MemMachine: A Ground-Truth-Preserving Memory System for Personalized AI Agents

Large Language Model (LLM) agents require persistent memory to maintain personalization, factual continuity, and long-horizon reasoning, yet standard context-window and retrieval-augmented generation (RAG) pipelines degrade over multi-session interactions. We present MemMachine, an open-source memory system that integrates short-term, long-term episodic, and profile memory within a ground-truth-preserving architecture that stores entire conversational episodes and reduces lossy LLM-based extraction. MemMachine uses contextualized retrieval that expands nucleus matches with surrounding context, improving recall when relevant evidence spans multiple dialogue turns. Across benchmarks, MemMachine achieves strong accuracy-efficiency tradeoffs: on LoCoMo it reaches 0.9169 using gpt4.1-mini; on LongMemEvalS (ICLR 2025), a six-dimension ablation yields 93.0 percent accuracy, with retrieval-stage optimizations -- retrieval depth tuning (+4.2 percent), context formatting (+2.0 percent), search prompt design (+1.8 percent), and query bias correction (+1.4 percent) -- outperforming ingestion-stage gains such as sentence chunking (+0.8 percent). GPT-5-mini exceeds GPT-5 by 2.6 percent when paired with optimized prompts, making it the most cost-efficient setup. Compared to Mem0, MemMachine uses roughly 80 percent fewer input tokens under matched conditions. A companion Retrieval Agent adaptively routes queries among direct retrieval, parallel decomposition, or iterative chain-of-query strategies, achieving 93.2 percent on HotpotQA-hard and 92.6 percent on WikiMultiHop under randomized-noise conditions. These results show that preserving episodic ground truth while layering adaptive retrieval yields robust, efficient long-term memory for personalized LLM agents.

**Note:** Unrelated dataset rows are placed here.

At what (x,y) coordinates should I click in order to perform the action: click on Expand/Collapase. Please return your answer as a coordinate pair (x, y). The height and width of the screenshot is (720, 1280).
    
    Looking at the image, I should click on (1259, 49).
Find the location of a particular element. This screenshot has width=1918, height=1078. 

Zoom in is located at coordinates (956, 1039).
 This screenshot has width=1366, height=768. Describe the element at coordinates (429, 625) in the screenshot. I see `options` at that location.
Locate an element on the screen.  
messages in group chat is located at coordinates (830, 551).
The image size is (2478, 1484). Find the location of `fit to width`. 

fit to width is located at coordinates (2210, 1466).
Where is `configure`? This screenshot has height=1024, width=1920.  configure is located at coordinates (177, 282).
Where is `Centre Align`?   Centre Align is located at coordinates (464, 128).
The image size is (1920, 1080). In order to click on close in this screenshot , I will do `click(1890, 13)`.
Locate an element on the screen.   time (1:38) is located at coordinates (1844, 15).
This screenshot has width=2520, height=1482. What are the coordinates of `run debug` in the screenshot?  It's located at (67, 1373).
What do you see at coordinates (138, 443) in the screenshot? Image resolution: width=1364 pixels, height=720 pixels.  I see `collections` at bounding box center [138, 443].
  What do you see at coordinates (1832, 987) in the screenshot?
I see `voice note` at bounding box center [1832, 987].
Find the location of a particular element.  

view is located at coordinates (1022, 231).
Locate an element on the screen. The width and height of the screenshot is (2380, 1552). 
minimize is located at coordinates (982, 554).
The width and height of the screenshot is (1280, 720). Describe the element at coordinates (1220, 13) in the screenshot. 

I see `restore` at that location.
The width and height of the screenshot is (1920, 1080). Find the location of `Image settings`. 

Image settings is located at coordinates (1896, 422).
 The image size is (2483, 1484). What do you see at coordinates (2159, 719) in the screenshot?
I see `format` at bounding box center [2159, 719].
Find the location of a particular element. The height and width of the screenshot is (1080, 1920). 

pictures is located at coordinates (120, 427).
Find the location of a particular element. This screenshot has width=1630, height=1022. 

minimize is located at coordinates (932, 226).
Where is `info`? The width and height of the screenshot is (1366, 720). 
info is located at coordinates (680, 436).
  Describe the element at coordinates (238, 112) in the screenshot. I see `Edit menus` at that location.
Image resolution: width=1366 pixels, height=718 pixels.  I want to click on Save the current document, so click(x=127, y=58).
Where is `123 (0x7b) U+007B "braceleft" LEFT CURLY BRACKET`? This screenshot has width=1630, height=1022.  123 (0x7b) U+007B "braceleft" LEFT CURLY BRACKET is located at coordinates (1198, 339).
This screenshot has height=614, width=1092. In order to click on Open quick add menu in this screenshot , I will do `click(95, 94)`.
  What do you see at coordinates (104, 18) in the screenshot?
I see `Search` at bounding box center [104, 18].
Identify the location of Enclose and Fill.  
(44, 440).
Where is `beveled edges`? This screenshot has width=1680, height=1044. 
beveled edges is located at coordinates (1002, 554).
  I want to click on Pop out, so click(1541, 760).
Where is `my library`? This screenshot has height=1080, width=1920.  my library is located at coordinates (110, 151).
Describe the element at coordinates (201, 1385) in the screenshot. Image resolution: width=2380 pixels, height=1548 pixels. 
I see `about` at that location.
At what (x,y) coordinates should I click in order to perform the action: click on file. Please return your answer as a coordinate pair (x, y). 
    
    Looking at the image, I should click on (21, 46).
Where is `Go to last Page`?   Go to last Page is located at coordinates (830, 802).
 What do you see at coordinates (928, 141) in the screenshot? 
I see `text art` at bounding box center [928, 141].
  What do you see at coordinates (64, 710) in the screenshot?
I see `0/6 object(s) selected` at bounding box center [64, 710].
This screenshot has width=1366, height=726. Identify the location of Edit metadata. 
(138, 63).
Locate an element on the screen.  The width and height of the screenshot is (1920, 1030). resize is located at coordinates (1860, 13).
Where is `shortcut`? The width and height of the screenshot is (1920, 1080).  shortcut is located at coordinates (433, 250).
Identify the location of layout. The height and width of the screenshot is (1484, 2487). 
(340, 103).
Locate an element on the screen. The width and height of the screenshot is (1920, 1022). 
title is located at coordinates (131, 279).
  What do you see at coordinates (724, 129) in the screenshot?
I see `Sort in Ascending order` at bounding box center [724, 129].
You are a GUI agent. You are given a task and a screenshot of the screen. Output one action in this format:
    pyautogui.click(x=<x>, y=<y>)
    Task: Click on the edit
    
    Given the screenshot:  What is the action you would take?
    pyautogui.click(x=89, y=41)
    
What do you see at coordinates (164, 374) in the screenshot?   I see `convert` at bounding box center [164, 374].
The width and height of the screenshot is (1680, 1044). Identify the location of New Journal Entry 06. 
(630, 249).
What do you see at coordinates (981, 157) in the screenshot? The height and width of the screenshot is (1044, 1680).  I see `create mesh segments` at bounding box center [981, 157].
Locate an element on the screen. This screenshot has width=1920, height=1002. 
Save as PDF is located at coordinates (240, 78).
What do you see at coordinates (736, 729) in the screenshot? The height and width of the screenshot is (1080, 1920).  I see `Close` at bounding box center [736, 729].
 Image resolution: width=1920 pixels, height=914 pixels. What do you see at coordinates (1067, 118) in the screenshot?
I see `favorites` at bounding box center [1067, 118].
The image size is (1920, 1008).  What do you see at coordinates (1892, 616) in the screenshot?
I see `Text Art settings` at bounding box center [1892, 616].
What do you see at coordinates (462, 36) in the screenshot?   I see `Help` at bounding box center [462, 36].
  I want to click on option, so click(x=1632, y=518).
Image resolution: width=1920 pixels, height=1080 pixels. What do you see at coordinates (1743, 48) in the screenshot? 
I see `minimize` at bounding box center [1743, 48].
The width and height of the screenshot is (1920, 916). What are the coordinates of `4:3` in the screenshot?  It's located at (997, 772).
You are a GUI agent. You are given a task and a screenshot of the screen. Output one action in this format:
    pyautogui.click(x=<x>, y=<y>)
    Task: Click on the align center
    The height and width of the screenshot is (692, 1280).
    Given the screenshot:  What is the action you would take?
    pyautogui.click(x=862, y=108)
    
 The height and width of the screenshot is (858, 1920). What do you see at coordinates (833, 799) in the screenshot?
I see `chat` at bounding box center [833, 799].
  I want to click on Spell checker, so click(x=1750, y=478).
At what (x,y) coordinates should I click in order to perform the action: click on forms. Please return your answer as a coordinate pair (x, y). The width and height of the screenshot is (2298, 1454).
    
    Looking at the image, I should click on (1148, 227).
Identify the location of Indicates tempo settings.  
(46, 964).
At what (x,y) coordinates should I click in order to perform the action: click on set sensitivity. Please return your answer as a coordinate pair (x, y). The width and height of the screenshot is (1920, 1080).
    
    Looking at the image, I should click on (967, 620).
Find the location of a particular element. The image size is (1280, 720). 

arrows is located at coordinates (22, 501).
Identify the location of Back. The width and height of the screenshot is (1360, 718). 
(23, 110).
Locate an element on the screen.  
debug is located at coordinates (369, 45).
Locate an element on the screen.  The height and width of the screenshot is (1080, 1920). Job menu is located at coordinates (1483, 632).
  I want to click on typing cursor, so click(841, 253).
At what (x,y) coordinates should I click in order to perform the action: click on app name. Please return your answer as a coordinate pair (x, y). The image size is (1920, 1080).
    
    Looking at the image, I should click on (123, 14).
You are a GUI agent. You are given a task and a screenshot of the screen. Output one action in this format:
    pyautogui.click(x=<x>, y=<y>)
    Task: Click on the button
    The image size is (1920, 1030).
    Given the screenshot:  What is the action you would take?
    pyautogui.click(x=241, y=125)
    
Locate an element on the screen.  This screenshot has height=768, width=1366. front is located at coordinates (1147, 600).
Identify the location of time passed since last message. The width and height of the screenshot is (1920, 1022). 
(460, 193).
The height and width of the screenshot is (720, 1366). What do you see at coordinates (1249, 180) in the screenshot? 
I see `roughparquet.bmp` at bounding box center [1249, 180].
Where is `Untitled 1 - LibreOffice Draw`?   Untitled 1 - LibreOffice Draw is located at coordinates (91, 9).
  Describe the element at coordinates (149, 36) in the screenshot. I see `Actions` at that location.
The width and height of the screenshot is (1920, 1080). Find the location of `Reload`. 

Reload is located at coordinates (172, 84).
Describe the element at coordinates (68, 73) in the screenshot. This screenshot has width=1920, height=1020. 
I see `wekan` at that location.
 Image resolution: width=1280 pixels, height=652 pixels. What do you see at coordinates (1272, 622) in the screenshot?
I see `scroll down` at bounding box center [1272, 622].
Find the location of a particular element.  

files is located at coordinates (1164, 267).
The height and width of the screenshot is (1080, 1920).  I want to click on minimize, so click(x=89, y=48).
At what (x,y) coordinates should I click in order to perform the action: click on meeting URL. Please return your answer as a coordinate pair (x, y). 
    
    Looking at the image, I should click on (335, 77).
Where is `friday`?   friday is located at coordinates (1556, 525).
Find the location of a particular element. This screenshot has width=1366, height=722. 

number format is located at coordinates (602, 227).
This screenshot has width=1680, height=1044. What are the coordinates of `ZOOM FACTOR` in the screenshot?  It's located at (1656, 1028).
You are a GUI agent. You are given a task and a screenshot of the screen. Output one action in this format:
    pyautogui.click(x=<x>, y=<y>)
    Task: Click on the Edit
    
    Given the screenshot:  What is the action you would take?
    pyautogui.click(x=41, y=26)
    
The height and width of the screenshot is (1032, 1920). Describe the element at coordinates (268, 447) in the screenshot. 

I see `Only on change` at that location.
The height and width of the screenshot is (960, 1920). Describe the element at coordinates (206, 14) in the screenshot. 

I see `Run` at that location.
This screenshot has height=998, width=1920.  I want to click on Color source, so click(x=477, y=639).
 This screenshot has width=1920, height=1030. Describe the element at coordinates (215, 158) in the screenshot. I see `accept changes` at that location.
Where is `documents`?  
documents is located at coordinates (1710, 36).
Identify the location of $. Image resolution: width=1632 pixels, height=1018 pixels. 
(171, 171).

翻译：大语言模型（LLM）智能体需要持久化记忆来维持个性化、事实连续性和长程推理能力，但标准上下文窗口与检索增强生成（RAG）流程在多轮交互中会逐渐退化。我们提出开源记忆系统MemMachine，其架构在保留真实性的前提下整合短期记忆、长期情景记忆与配置文件记忆，完整存储对话片段并减少基于LLM的有损提取。MemMachine采用上下文感知检索技术，通过扩展核心匹配结果的周边语境，提升相关证据跨多轮对话时的召回率。在基准测试中，MemMachine实现了精度与效率的强劲平衡：基于gpt4.1-mini在LoCoMo上达到0.9169；在ICLR 2025的LongMemEvalS上通过六维消融实验取得93.0%精度，其中检索阶段优化（检索深度调优+4.2%、上下文格式化+2.0%、搜索提示设计+1.8%、查询偏差校正+1.4%）显著优于摄入阶段增益（如分句处理+0.8%）。GPT-5-mini配合优化提示后性能超越GPT-5达2.6%，成为最高性价比配置。与Mem0相比，MemMachine在同等条件下约减少80%输入令牌。配套的检索智能体可自适应地在直接检索、并行分解或迭代链式查询策略间路由查询，在随机噪声条件下于HotpotQA-hard和WikiMultiHop上分别达到93.2%和92.6%。这些结果表明，保留情景真值并叠加自适应检索策略，能为个性化LLM智能体提供鲁棒高效的长时记忆。